What would a rose garden be without at least one climbing rose thrown into the mix. Climbing roses are known by several different names depending on how they grow including: pillars, ramblers, trailing roses, and everblooming roses. They are not considered true vines; however, they are the perfect adornment to any arch, fence, or other structure in your garden.
Climbing Rose Requirements
Since climbing roses do not have tendrils as other climbing vines do, they need help from us. A gardener can attach a plant loosely to a structure or wind it through the structure if possible. Some popular structures that climbing roses are grown on include: trellis’, arbors, fences, pillars, sheds, and walls. If a climbing rose is trained laterally instead of to grow vertically, often they will produce more flowers. If a climbing rose grows vertically, they will produce shorter spurs along the main canes. These are the canes that will produce the blooms.
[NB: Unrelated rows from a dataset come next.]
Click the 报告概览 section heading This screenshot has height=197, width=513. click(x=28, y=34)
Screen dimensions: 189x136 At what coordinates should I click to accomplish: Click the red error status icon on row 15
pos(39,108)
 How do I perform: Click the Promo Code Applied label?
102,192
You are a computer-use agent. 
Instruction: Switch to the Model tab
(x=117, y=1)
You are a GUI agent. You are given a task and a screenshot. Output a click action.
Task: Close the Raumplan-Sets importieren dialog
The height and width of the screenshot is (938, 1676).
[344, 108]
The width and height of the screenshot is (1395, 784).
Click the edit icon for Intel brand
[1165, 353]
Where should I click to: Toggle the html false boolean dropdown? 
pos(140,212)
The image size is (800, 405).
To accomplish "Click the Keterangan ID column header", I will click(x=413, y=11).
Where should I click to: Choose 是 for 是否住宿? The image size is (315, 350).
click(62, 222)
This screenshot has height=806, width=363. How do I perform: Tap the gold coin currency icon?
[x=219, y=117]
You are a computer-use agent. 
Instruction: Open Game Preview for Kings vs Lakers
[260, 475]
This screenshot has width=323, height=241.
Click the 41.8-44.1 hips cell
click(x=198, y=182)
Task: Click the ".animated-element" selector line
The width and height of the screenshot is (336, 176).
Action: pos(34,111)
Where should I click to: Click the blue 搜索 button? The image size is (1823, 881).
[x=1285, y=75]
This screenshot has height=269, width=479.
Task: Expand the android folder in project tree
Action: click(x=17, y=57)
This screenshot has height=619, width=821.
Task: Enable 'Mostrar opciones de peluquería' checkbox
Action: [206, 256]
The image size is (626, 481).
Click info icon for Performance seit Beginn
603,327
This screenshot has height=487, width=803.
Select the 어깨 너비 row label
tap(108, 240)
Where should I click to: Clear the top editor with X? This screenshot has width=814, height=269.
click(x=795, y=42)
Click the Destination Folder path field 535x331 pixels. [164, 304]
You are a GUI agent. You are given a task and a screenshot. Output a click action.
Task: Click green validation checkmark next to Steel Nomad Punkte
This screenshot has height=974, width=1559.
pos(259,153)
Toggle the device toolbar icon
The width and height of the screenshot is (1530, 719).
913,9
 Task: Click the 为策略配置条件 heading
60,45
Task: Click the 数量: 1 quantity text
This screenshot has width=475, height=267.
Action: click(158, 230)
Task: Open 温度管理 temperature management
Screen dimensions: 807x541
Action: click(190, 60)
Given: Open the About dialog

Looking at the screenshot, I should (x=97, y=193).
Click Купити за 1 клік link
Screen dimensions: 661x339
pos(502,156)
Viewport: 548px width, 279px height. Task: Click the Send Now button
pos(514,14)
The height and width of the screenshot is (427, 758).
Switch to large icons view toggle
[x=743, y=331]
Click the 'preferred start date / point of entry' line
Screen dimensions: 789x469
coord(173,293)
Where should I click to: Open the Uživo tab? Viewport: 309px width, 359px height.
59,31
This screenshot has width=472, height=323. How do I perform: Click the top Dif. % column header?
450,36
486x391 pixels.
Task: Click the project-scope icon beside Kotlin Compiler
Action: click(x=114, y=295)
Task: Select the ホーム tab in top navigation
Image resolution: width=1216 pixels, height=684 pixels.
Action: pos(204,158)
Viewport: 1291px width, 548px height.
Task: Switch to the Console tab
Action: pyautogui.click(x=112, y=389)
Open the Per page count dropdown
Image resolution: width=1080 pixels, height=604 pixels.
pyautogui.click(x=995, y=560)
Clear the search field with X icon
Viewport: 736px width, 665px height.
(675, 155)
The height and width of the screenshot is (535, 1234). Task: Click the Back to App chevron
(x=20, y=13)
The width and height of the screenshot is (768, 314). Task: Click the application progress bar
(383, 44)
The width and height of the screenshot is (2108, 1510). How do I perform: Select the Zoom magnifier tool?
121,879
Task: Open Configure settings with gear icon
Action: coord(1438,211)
Other than their growth habit, growing climbing roses is not much different from other roses. Climbing roses need about six to seven hours of direct unfiltered sunlight a day. Even climbing roses that are said to do well in the part shade still need about four to five hours of direct sunlight a day.
Choosing a Climbing Rose
If you are planning on placing a climbing rose in your garden, the first thing to take into consideration is the height or length that these types of roses will grow to. Some varieties of climbing roses are massive with the ability to grow up to third feet in height. There are also a number of varieties that will grow to seven feet. If you have your heart set on a particular type of climbing rose, make sure that the structure that will support it can handle it. The height that climbing roses will grow to is also determined by where you live and the climate.
Types of Climbing Roses
As mentioned previously, there are a number of types of climbing roses, each with their own growth pattern. Some species of climbing roses can grow to be around thirty feet in height. Some varieties of climbing roses are everbloomers which means that they bloom all throughout the growing season. Other varieties are spring bloomers meaning they only bloom in the spring.
Pruning Climbing Roses
The one main difference between caring for roses that are climbers and other types of rose bush care is that climbers require minimal pruning. You don’t need to prune at all for the first two years after you plant the rose bush. In fact, if a climbing rose is pruned yearly, it actually produces less flowers. Most gardeners with climbing roses, only prune their climbers every three to four years. Pruning for a climber only entails removing old and less vigorous canes and smaller canes. The healthy, vigorous canes are encouraged to grow and will become more flexible. This will allow the gardener to more easily train the canes.
While growing climbing roses takes patience in the beginning, they are well worth the wait. But, when they do become established, their fragrance and the colors will add continual beauty to your garden.